TASK REQUIREMENTS.
What is needed is an exact copy of the line with "Enable reminder to update information toggle" and all lines that follow it in the entries below, the last line included.

··· INPUT MATERIAL

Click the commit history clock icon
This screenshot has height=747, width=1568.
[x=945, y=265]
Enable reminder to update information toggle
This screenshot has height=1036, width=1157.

······

RESPONSE AREA.
Enable reminder to update information toggle
This screenshot has height=1036, width=1157.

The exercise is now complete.